It's getting easier for workers to unionize. One simple chart shows the new steps.
- The NLRB ruled that, should firms illegally union bust during a campaign, workers will get their union.
- Bosses will sometimes use the period before a union election to dissuade workers from unionizing.
It's about to get harder for bosses to use illegal union busting to try to stall worker organizing.
In a new ruling, the National Labor Relations Board laid out what will now happen if employers trying illegal union-busting activity. If workers want a union, and employers use illegal tactics in the run-up to a union election that could compromise the election — like firing union organizers, or retaliating against workers engaging in protected union activities — the new rules says workers no longer have to hold a fresh election.
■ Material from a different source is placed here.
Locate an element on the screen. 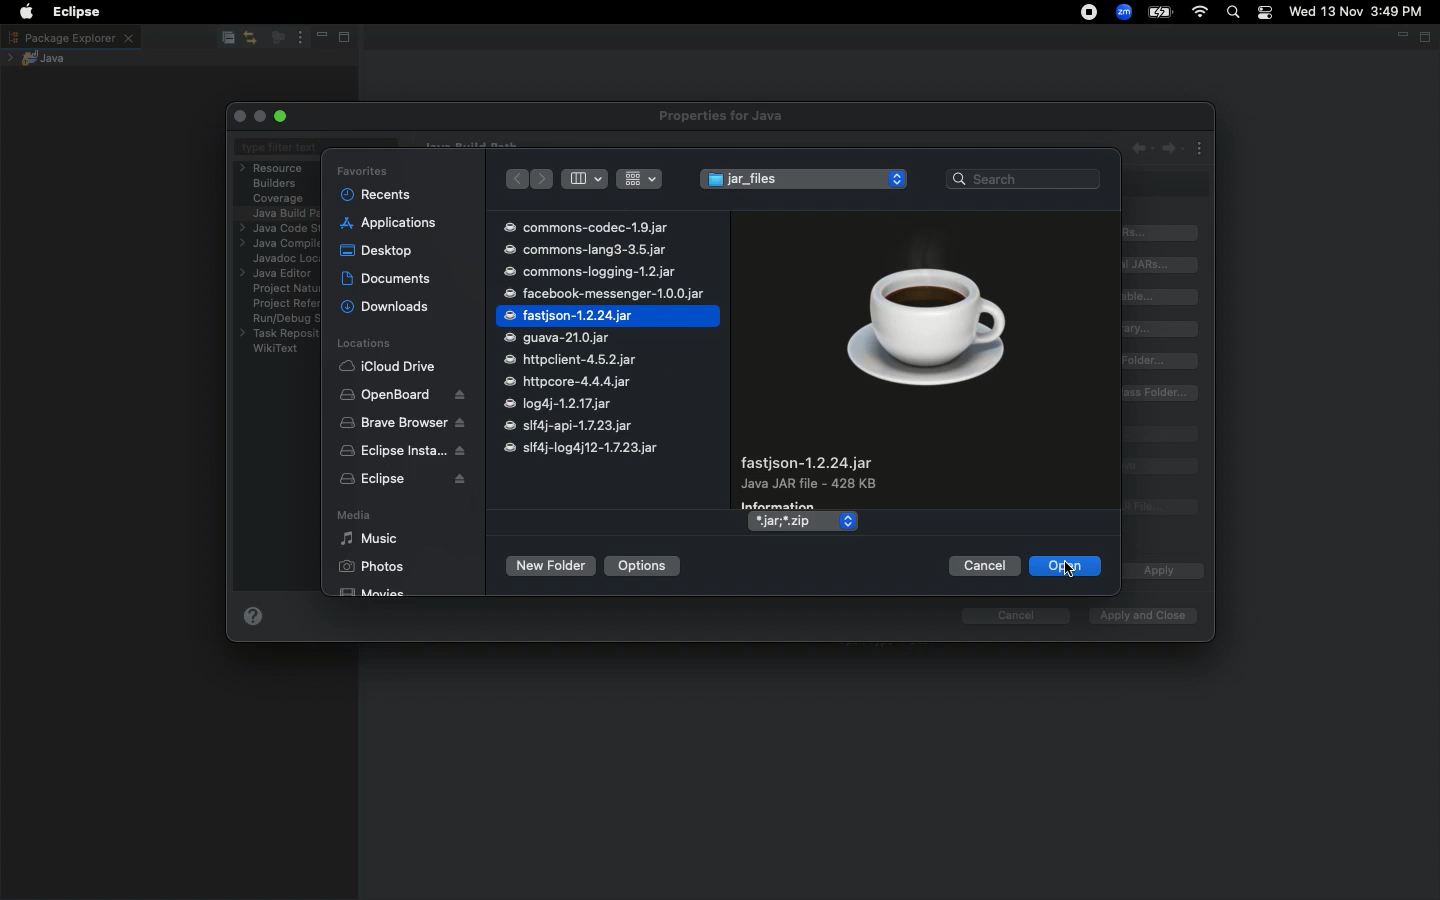 The image size is (1440, 900). Options is located at coordinates (644, 565).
Workers will instead automatically get their union and employers will have to bargain with them.
"It should make it easier to organize a union, to get union recognition," Erica Groshen, a senior economics advisor at Cornell University's School of Industrial and Labor Relations, told Insider.
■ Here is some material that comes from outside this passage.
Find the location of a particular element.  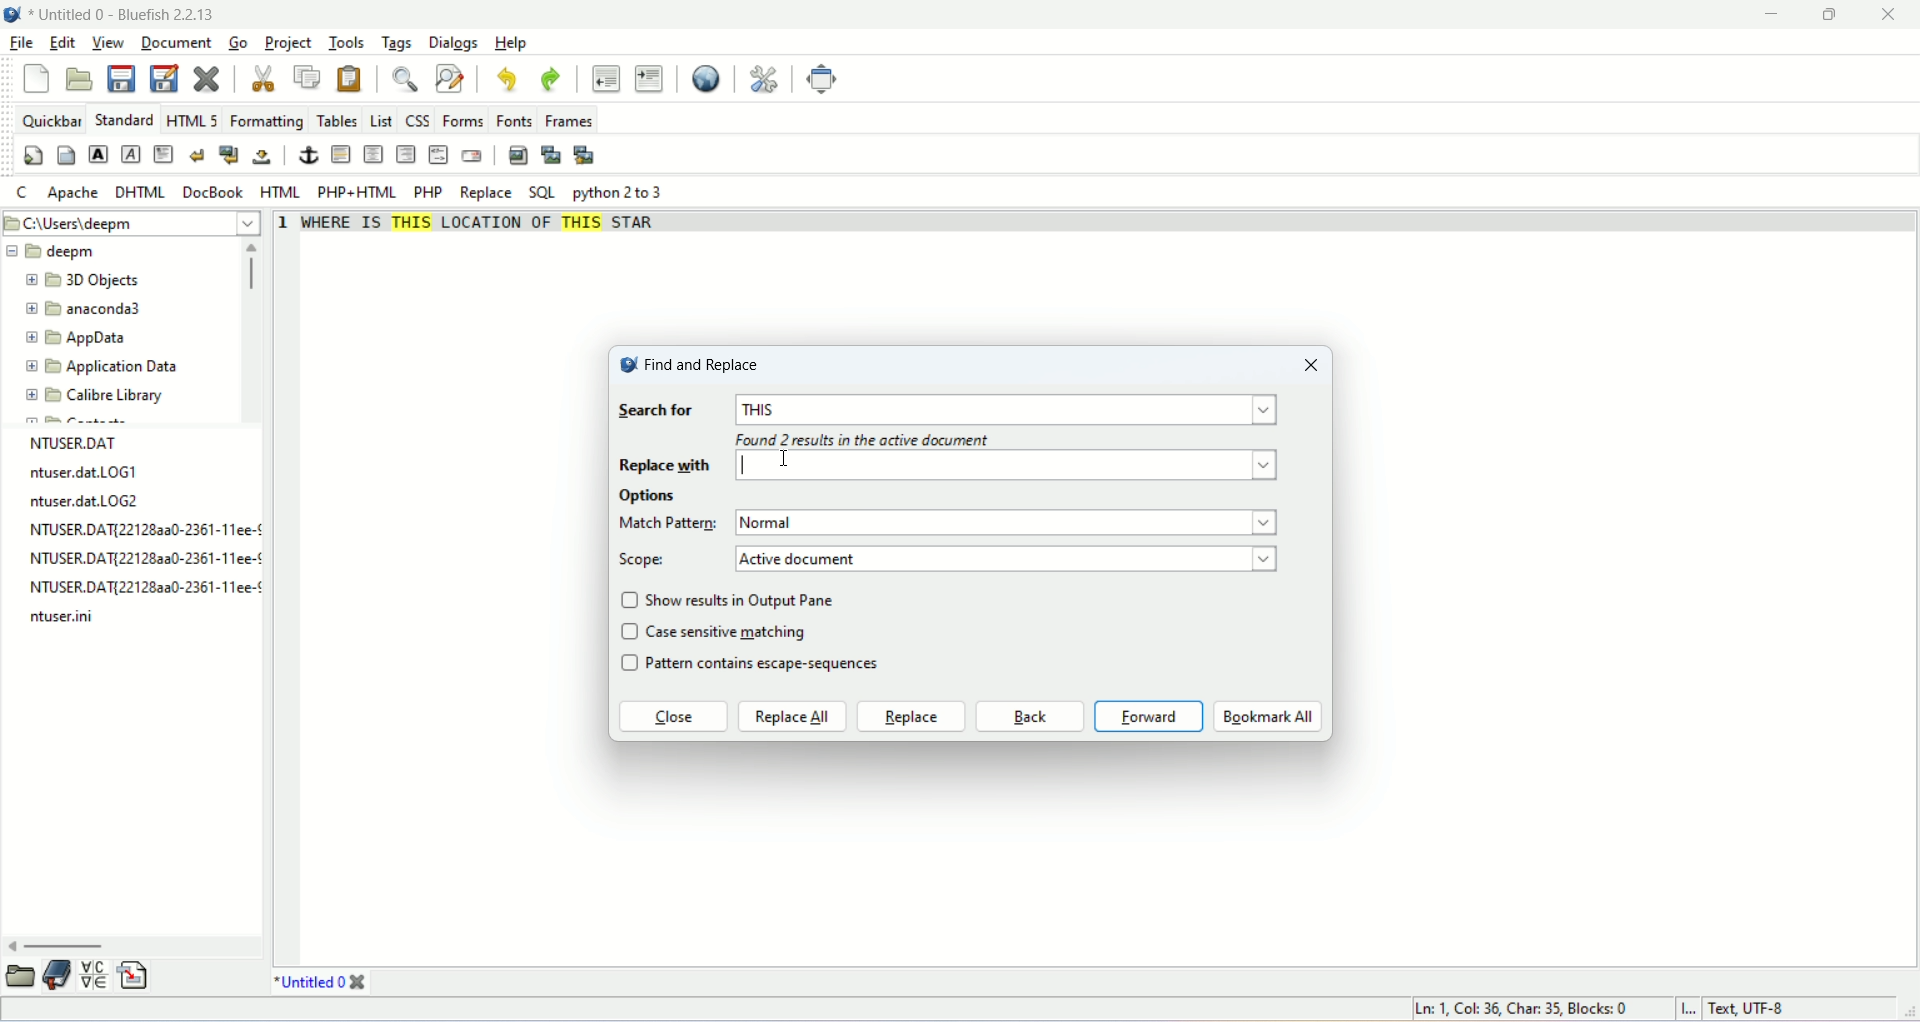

It's a hugely consequential decision amidst a wave of organizing across the country, which has been met, in some high profile cases, with immense resistance from employers.
When workers seek union recognition, there are three paths for employers to take. Firms can voluntarily recognize the union, and start bargaining. They can insist upon an election as a binding way to validate whether or not employers want union representation — or, as Groshen notes, use the period between the request for representation and the actual union election to try and squash campaigns. Or employers can chance it and neither recognize the union nor request an election, an even more aggressive and illegal measure.
Firms have utilized the period between workers announcing their intent to unionize and when a formal union election takes place to dissuade workers from voting in favor of unionizing. That might take the form of mandatory anti-union meetings, which NLRB general counsel Jennifer Abruzzo has also taken aim at.
But now, should any of those tactics end up being illegal and compromising an election, workers will get their union anyway. The NLRB created a flowchart to break down the new rules.
The new ruling rules out management delay tactics like having multiple elections to "buy the time and kind of muck up the process," according to Groshen. And since employers will now know that illegal anti-union tactics might get them a union sans election, they may be more inclined to voluntarily recognize their workers' union and still skip the election completely, Groshen said.
The ruling comes as union membership across the country remain historically low, something that labor advocates attribute to weakening labor laws and anti-union tactics from employers. The new ruling might chip away at that.
"This isn't a fringe ruling, this is a big ruling," Groshen said. "This will be a deterrent to companies to use techniques that might be ruled illegal in the past during campaigns."